I'm interested in looking at where hot and cold spots of certain social indicators (such as poverty, housing characteristics, urban sprawl, etc...) are in coastal communities along the East Coast. I have point and polygon features containing the same attribute information. My point data are centroids of the polygons. My first thought was to use the Hot Spot Analysis tool in arcgis but, because I'm looking at coastal communities, my polygons don't have many neighbors (some don't have any) so I don't think my results would be very accurate. So I thought there must be a hot spot analysis that I can do using my centroid points that have the same attribute information but the only analyses I can find have to do with spatial clustering of points- not of their attributes. Does anyone know of an analysis I can do to solve my problem?
1 Answer
If your data density is so low that it is non-contiguous, the obvious alternative, which is frequency hotspot analysis using raster surfaces, won't be so good either.
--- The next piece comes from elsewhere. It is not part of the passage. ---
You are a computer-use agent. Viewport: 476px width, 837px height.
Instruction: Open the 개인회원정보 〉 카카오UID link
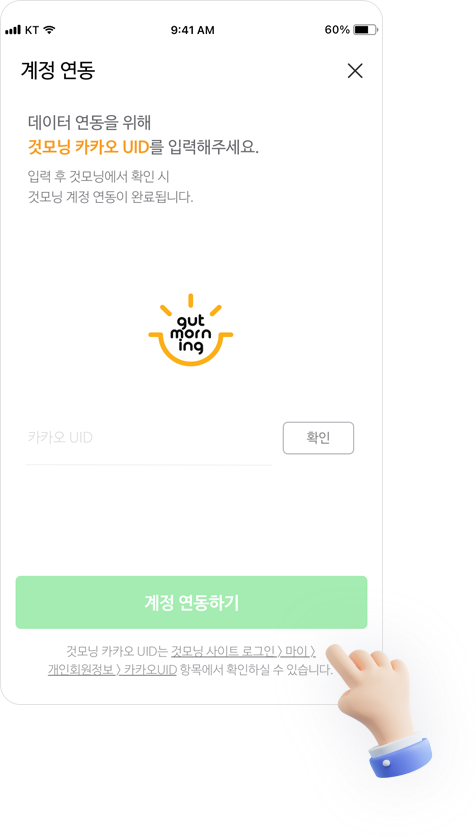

Also raster surfaces are not good near coastlines due to weighting issues (some cells have large chunks of sea, then you have to fiddle with weighted corrections - which requires dense paragraphs of mumbo jumbo in the report and is not so convincing to an audience).
If the data density is low enough that the resulting map won't be crowded, why not go for a bubble map? They are straightforward and easy to interpret, and you can make bubbles of your individual attributes or else indexed distributions (bubbles that represent a combination of factors).